■ PROBLEM DETAILS ■
Rewrite the lines of the listing as a numbered list, omitting blank lines, starting at the line containing "Given: Click the Create New Source button" and ending at the end of the listing.

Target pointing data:
++++++

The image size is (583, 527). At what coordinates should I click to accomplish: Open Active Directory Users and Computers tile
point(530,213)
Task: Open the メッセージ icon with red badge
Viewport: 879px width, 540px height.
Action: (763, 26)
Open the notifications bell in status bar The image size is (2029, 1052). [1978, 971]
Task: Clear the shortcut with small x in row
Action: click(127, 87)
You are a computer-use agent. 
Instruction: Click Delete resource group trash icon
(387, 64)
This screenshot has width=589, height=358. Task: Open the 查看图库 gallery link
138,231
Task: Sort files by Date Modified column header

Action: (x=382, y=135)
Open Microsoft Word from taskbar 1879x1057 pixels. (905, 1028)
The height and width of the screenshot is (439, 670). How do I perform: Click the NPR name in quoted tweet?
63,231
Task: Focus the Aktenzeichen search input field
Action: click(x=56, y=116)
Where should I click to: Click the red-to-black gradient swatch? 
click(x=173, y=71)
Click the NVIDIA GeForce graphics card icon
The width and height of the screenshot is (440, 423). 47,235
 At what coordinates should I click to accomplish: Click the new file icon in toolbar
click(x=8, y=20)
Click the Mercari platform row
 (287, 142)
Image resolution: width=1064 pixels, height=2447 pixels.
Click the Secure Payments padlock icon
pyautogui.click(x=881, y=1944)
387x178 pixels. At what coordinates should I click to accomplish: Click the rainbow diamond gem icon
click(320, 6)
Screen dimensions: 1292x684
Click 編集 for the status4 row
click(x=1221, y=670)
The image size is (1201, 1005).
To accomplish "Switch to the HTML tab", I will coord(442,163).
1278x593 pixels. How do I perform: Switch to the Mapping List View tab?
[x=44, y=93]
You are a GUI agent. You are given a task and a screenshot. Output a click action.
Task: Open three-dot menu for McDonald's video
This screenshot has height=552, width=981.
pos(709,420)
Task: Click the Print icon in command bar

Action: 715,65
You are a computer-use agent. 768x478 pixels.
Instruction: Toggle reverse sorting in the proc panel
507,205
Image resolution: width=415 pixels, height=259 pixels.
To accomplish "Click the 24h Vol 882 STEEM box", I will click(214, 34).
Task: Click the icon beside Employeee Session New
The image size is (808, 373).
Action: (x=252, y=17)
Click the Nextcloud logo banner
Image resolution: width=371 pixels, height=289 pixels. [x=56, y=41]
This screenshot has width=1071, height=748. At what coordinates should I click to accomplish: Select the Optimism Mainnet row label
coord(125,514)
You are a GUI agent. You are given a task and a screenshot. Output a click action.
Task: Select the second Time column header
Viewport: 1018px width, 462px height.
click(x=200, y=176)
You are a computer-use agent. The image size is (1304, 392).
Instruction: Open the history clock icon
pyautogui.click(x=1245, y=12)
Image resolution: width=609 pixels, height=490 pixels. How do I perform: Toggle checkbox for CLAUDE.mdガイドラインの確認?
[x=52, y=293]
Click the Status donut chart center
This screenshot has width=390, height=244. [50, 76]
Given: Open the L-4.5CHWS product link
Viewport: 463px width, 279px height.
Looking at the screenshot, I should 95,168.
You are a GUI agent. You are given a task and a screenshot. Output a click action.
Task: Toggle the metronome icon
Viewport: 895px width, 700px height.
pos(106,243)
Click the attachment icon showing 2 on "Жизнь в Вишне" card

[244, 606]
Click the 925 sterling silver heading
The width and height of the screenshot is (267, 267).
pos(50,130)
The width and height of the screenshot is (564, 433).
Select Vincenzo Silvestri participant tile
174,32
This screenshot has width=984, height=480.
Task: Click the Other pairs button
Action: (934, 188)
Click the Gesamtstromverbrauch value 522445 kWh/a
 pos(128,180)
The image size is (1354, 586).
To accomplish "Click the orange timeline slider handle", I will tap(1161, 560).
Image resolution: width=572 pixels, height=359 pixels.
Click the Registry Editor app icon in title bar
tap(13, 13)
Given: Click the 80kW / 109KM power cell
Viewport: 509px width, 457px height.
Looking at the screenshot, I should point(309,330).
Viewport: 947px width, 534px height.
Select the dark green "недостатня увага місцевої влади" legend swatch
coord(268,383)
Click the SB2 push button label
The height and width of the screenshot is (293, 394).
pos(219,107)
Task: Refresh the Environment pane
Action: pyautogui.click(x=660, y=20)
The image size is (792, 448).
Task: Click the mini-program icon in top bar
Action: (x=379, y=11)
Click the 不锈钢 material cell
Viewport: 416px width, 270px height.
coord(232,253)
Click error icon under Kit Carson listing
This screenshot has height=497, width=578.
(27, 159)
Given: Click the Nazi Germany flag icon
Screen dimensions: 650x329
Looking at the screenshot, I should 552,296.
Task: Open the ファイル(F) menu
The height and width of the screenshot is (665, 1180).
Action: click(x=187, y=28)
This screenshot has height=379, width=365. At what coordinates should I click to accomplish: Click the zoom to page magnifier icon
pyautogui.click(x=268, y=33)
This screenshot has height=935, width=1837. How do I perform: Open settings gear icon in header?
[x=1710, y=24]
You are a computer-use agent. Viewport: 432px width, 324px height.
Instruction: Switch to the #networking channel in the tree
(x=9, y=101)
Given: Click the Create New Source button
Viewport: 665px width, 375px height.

++++++

■ PROBLEM SOLUTION ■
1. Given: Click the Create New Source button
2. Viewport: 665px width, 375px height.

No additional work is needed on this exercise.